Parce que la ville était encerclée et les communications étaient coupées, et la direction du parti n’a su que lorsque Hafez al-Assad a pris la décision de reconstruire Hama. Il avait besoin de fonds, et donc, d’un budget supplémentaire, ce qui nécessitait une décision de la direction du parti. Ce n’est qu’alors que nous avons su que Hama avait été détruite, et ensuite les nouvelles ont commencé à arriver. Bien sûr, tout le monde était en douleur.
Si je vous demande de faire une autocréitique de la période où vous partagiez la responsabilité avec Hafez et Bashar al-Assad, que pouvez-vous dire ?
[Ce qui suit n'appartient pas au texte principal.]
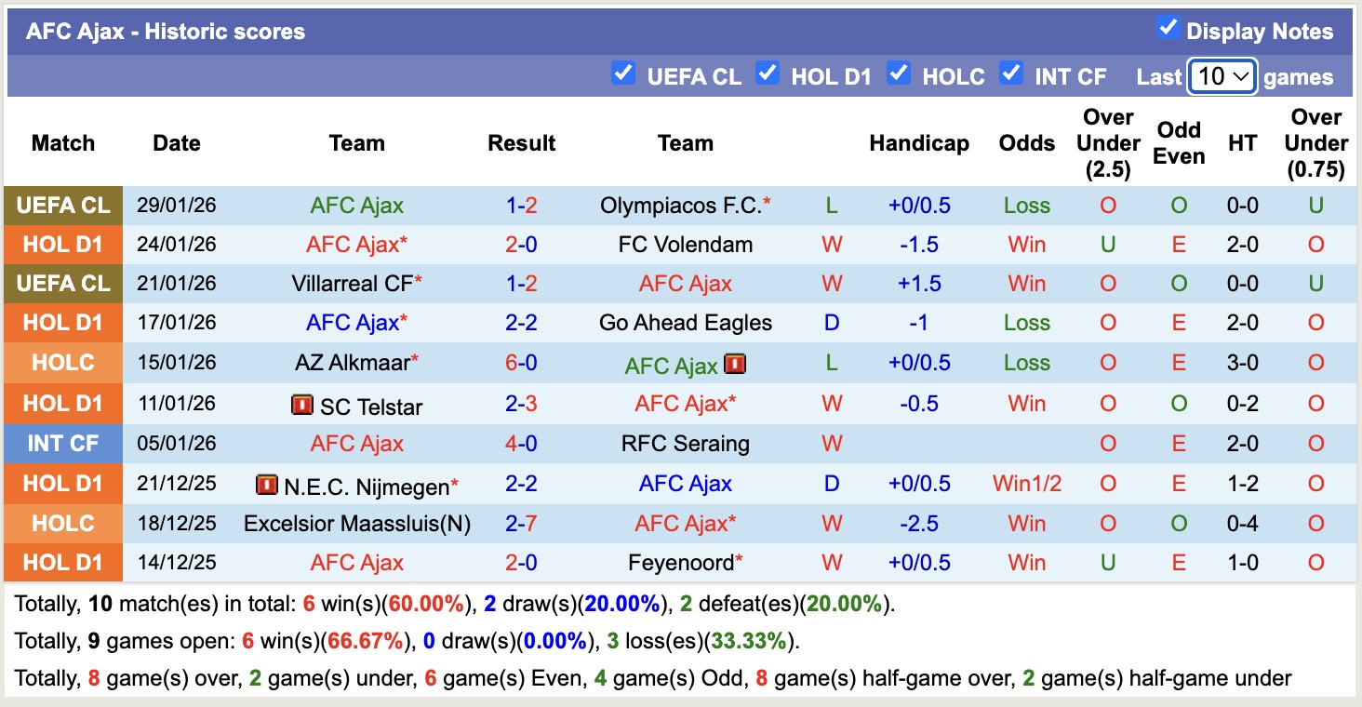The height and width of the screenshot is (707, 1362).
Task: Click the HOLC badge on the 15/01/26 row
Action: pyautogui.click(x=62, y=363)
Tout d’abord, j’étais responsable de la politique étrangère et je porte toute la responsabilité de ce qui s’est passé à ce niveau. Deuxièmement, je suis prêt à assumer la responsabilité si un Syrien m’accuse de mal les traiter, moi ou quelqu’un d’autre. Mais dans un régime complet, un régime qui tue l’ami avant l’ennemi, il n’était pas raisonnable pour moi de sortir du rang à ce stade, lorsque le couteau du bourreau était suspendu au-dessus de ma tête.
Ne considérez-vous pas que vous étiez complice, même par le silence, du régime de Hafez et Bashar al-Assad ?
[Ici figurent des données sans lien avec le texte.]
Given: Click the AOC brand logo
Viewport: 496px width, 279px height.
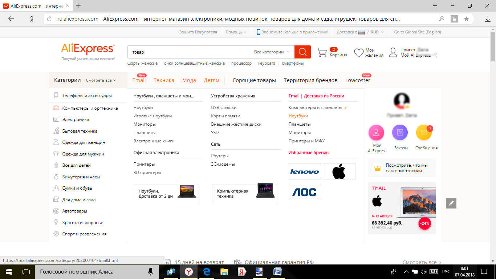Looking at the screenshot, I should click(x=305, y=192).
Absolument pas, car un individu ne fait pas de différence, le silence appartient aux gouvernements et aux gens. Permettez-moi de vous donner trois exemples : Salah Bitar, l’un des fondateurs du parti, a écrit un article critiquant le régime et a été assassiné en France. Muhammad Imran, un leader militaire baathiste éminent, a joué un rôle dans le mouvement du 8 mars 1963 (le coup d’État du Parti Baath contre le président élu Nazim al-Qudsi). Il était en désaccord avec le régime et a commencé à s’engager politiquement à Tripoli, au Liban, puis a été assassiné. Salah Jadid était en désaccord avec Hafez al-Assad et a été emprisonné pendant 25 ans, ne sortant de prison que mort. Pendant ces périodes, le peuple syrien n’était pas prêt à la révolution ; la peur était plantée dans l’esprit de chaque Syrien, et les gens avaient peur de leurs propres ombres. Pensez-vous que, dans toutes ces circonstances, je devrais m’approcher de Hafez al-Assad et lui dire : « Tu es un criminel » ? Celui qui ose faire cela est comme quelqu’un qui va se suicider.
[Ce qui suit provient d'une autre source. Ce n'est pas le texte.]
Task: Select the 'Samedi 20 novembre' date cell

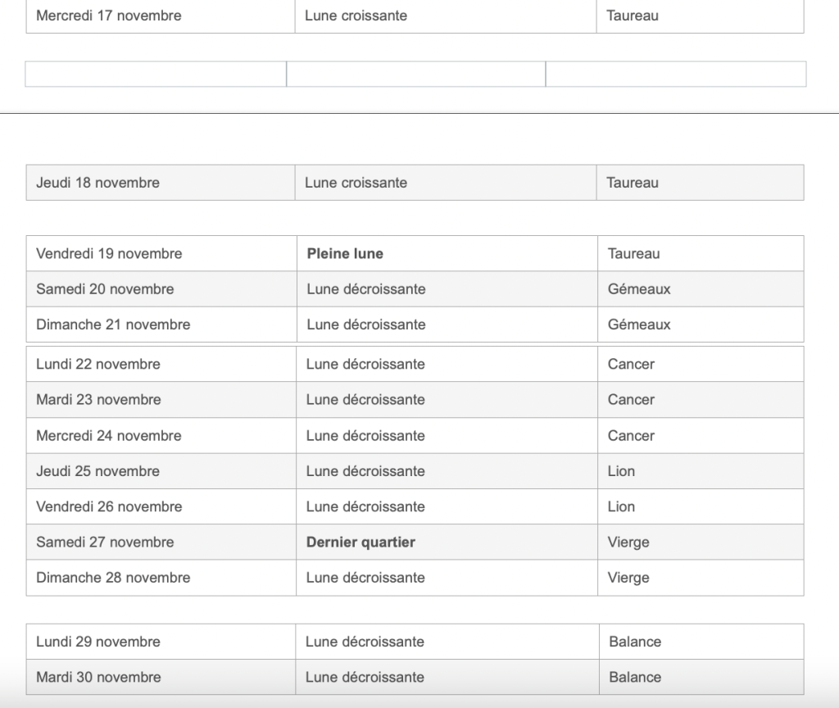Action: (105, 289)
Qui Hafez al-Assad haïssait-il le plus, les islamistes ou les communistes ?
Les communistes étaient ses alliés.
Mais il a emprisonné un nombre important d’entre eux ?
Il n’a pas emprisonné les membres du Parti Communiste, car ils étaient des partenaires dans la gouvernance. Cependant, il a emprisonné des membres de l’Organisation du Travail Communiste, un courant marxiste nouveau à l’époque. D’autre part, son aversion pour les islamistes extrémistes était significative.
Est-ce qu’il y a toujours un rôle que le Parti Baath syrien peut jouer dans une Syrie démocratique post-régime Assad ?
Je crois que si le Parti Baath ne se nettoie pas et ne tient pas pour responsables tous ceux qui ont été impliqués dans les crimes et la corruption avec le régime, il n’aura pas d’avenir. Mais un Parti Baath propre, non entaché par le crime ou la corruption, pourrait faire partie des partis restants. Cependant, il aura besoin d’un temps long, très long, pour retrouver son rôle essentiel dans la vie politique.
Vous considérez-vous toujours comme un baathiste ?
J’ai quitté le parti.
Je veux dire idéologiquement. Quelle idéologie ?
Nous ne devons pas oublier que le parti a traversé diverses étapes. L’idéologie exposée dans les documents n’est plus quelque chose à laquelle j’adhère, car elle a adopté des principes marxistes. Malgré la corruption qui est apparue, de nombreux principes sans lien avec la réalité n’ont pas été modifiés.
Quel principe ou quelle idée parmi l’ensemble des idées et principes baathistes croyez-vous toujours ?
Plus rien de cette idéologie ne me lie désormais.
Pas une seule idée ?
Sauf l’idée de liberté, car le Parti Baath a été fondé sur trois principes : l’unité arabe, la liberté, le socialisme.